_Task_
For this exercise, copy exactly every line from the one holding "Viewport: 817px width, 504px height." through the end of the data, both included. Omit pictures.
*** Stored data ***
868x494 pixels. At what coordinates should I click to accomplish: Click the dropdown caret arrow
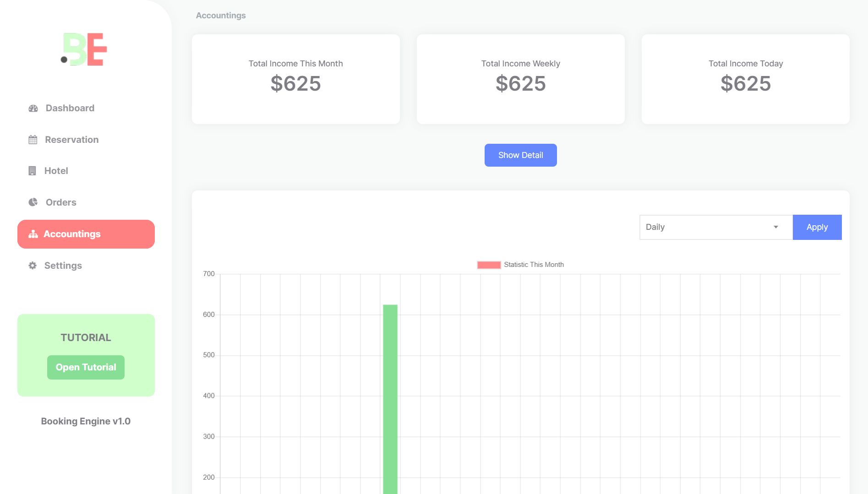pos(775,227)
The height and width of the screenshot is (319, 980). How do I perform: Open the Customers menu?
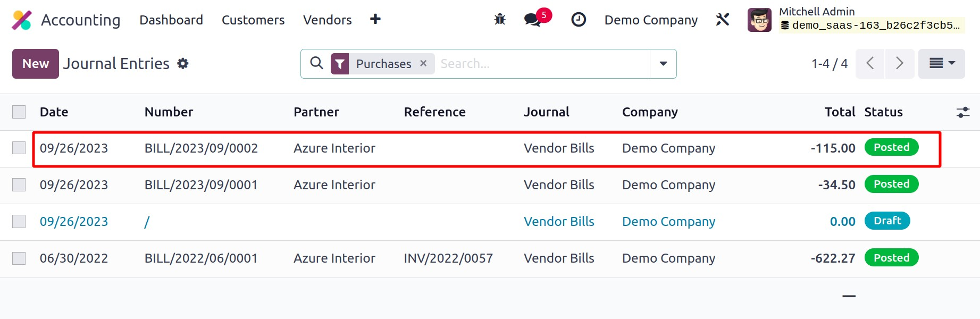click(253, 20)
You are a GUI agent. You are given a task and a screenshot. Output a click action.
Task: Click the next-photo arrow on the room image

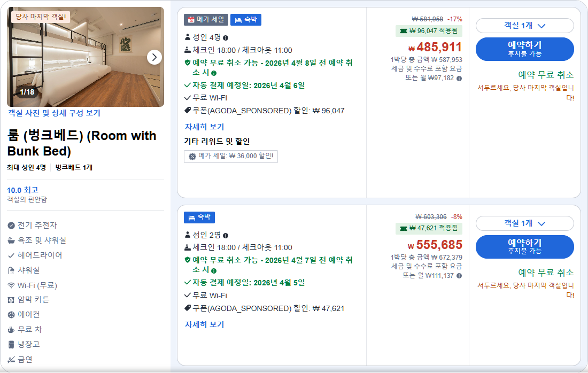pyautogui.click(x=153, y=57)
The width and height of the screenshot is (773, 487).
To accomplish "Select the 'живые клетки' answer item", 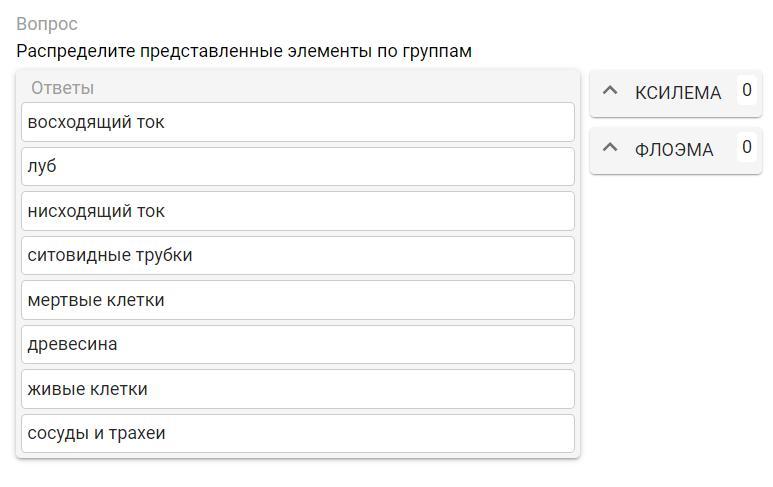I will tap(87, 389).
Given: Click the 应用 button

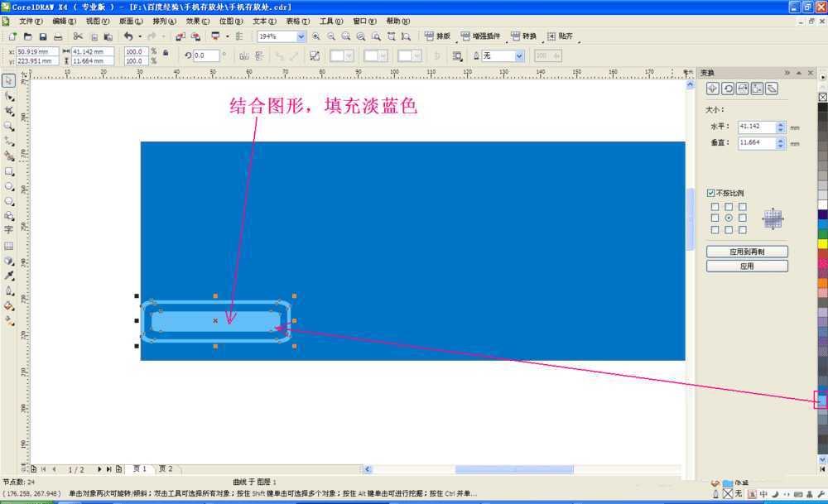Looking at the screenshot, I should coord(745,266).
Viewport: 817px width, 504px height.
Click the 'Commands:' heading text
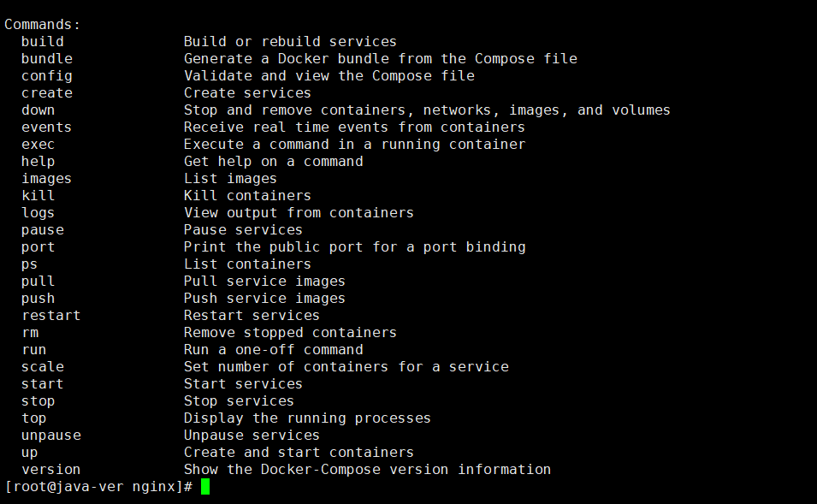click(x=43, y=24)
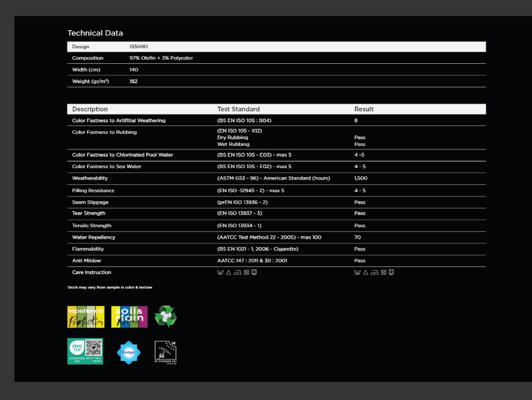Click the bleach triangle symbol in Result column

coord(365,272)
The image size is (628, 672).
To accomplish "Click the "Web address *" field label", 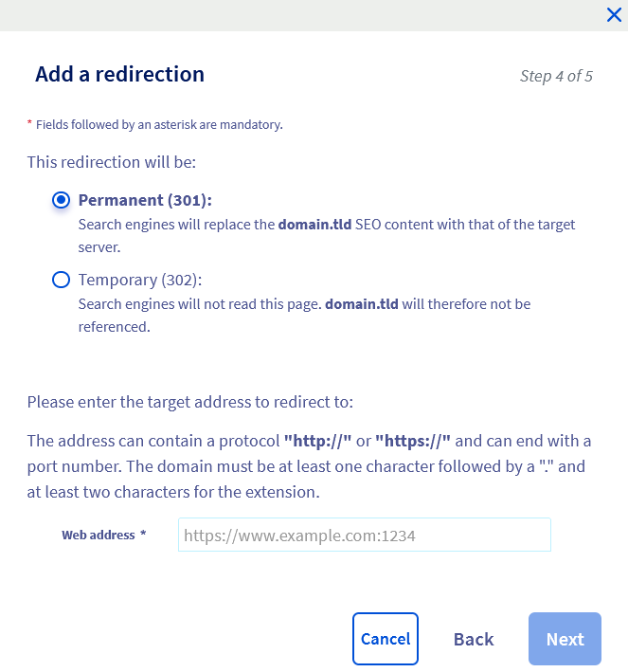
***
_Solution below_
Viewport: 817px width, 504px height.
Click the 'Commands:' heading text
click(x=43, y=24)
Click the bleach triangle symbol in Result column

coord(365,272)
The image size is (628, 672).
To accomplish "Click the "Web address *" field label", 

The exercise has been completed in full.